Yeah, I’ve only seen The Mads’ version so far. It was pretty funny.
Also, I just got back from watching RT’s version of Sumuru. I feel like they already said it all in MST3K’s Angels’ Revenge.
“This movie is offensive to one-celled animals.”
They get that it’s misogynist, yet they’re still doing that mildest version of “No homo” when they make fun of the cops for wearing shorts. Just the normal kind, too. Not Daisy Dukes. Fellas, the U.S. and Canada are probably the only countries left in the world where businessmen are prevented from going to work in shorts when it’s blazingly hot and humid out. You just sound jealous.
So where does one stream Cats, anyway? I don’t want to sully my search history with the question, but I’m gonna need to watch it somehow to get to the sweet Rifftraxy center. (This is ALMOST as bad as having to face the video rental lady to get High School Musical.)
I watched it at Prime, when I had Prime. I went to see if my library carries it, nope, it’s a movie so bad they won’t sully their shelves with it (same deal with Jonah Hex and the 2015 Fantastic Four flick)
It wasn’t great but it wasn’t unwatchable, unlike Cats, that one hurt, hurt bad.
Actually, one of the best Hex’s on screen was an animated short, that was a little too short. I think you could have expanded that to a half hour, 45-minute special, and had yourself a pretty good flick.
The If Mirrors Could Speak short really ticked me off. Not because of the riffing. I think it was fine. But it’s that painful subgenre of shorts which define non-conformity at school as a sin for which the square peg basically gets all the blame.

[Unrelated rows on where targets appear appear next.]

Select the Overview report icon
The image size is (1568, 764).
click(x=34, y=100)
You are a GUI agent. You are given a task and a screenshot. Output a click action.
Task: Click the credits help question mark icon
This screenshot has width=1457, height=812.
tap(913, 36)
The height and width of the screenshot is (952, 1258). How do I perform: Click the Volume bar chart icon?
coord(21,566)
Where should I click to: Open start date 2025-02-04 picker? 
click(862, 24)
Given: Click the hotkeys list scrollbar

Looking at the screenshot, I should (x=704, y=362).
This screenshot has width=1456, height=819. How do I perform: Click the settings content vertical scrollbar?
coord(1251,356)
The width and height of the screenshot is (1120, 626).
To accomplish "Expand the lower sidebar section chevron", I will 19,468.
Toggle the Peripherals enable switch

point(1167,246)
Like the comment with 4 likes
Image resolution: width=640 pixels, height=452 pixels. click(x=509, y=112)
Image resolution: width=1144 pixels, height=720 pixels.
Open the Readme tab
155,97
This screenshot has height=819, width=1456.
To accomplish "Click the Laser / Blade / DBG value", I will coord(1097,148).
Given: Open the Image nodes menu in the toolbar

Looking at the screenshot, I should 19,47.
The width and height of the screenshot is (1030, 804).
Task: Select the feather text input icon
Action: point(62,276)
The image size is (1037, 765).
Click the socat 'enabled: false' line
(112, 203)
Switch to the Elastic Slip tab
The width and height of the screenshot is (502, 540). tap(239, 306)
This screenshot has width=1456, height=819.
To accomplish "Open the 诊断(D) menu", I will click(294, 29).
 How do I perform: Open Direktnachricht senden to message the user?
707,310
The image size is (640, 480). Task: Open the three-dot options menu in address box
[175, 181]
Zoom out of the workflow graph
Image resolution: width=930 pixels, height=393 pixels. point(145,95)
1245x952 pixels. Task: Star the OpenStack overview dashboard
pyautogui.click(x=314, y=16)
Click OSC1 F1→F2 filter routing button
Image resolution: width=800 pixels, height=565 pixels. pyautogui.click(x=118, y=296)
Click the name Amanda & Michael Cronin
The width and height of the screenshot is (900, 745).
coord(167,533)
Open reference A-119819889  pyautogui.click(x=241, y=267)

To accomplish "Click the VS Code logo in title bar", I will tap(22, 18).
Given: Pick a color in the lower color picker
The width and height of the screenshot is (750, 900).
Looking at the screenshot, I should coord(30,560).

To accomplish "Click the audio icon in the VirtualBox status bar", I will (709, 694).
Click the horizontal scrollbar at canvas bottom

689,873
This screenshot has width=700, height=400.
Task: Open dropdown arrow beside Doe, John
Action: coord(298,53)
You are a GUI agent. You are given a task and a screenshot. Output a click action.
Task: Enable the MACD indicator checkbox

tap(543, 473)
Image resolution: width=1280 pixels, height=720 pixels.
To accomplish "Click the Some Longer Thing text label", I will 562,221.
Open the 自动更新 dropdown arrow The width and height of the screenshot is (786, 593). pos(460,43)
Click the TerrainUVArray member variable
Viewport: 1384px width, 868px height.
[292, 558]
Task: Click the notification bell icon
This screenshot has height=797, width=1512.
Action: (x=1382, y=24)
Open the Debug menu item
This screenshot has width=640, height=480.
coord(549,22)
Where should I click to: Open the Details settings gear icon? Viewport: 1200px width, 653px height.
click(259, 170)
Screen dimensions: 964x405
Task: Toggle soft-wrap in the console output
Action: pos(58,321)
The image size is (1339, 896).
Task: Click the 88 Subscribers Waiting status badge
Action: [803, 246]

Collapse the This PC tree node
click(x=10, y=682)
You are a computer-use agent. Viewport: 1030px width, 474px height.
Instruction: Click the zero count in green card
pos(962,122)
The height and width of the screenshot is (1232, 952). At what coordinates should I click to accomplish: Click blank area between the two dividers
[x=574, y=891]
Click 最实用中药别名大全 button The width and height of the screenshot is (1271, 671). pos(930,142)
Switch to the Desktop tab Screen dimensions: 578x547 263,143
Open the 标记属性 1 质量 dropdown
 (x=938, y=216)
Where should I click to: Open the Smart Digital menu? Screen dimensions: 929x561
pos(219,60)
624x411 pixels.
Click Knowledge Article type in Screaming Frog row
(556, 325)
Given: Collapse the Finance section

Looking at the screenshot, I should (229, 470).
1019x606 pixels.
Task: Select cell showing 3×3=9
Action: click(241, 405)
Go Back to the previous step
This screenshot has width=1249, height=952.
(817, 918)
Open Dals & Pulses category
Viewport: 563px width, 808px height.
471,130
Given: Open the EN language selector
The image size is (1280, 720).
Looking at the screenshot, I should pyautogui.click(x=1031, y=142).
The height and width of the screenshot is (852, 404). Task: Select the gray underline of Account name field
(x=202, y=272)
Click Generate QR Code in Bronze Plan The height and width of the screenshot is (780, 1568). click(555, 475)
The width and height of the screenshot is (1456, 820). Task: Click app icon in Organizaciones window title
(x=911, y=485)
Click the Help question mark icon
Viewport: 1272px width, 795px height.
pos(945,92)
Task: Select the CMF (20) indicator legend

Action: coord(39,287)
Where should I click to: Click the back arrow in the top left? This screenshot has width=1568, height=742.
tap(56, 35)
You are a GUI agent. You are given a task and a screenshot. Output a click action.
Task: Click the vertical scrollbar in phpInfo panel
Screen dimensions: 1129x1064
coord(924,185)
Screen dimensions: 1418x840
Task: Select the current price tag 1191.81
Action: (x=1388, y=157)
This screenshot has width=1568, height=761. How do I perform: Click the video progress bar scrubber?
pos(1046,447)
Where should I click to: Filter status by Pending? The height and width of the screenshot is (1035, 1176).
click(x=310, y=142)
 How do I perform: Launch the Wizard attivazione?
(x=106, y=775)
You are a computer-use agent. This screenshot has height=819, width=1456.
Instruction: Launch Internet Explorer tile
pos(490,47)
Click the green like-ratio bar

In earlier incarnations like The Snob (which is a whole 'nother rant I’ll get to some other day), the short-crafters would make some token effort at saying Well, maybe someone else contributed to the malefactor’s issues and maybe an authority figure could help, but probably not. By this time, no one even bothered that much anymore. [sigh] Could the little girl be stealing milk because she’s hungry and poor? Could the little boy be sad all the time because of a dying parent? Who cares?! Just put them in hideous clown makeup, encourage their peers to badger and mock them, and call it a day.
Gah! If the subliminal message was that childhood inherently sucks, that I could go along with. But I don’t think it was. Maybe it was, Teachers, let the kids be a law unto themselves. The well-being of one undeserving little weirdo has nothing to do with you. (Also credible, when I think back on surviving that age.)
After suffering through this, I chose Damaged Goods to cheer myself up. Yes, the venereal disease short was, comparably, an inspiring experience. At least the poor doofus who went to the doctor actually got medical help instead of a heap of clown makeup, name-calling and condescension.
The riffers storm right out of the gate with a clever alternative scenario of how the story could go if the “stars” weren’t a bunch of bored/boring alcoholic leches. The only problem is that it’s tough to maintain that level through the whole thing. Though we do learn more than anyone should about which musical instruments are the most sexy in the land of professional riffing. Oh, and I’m not an expert on old cars, but that’s one sweet convertible our soon-to-be human petri dishes are in at the start and finish.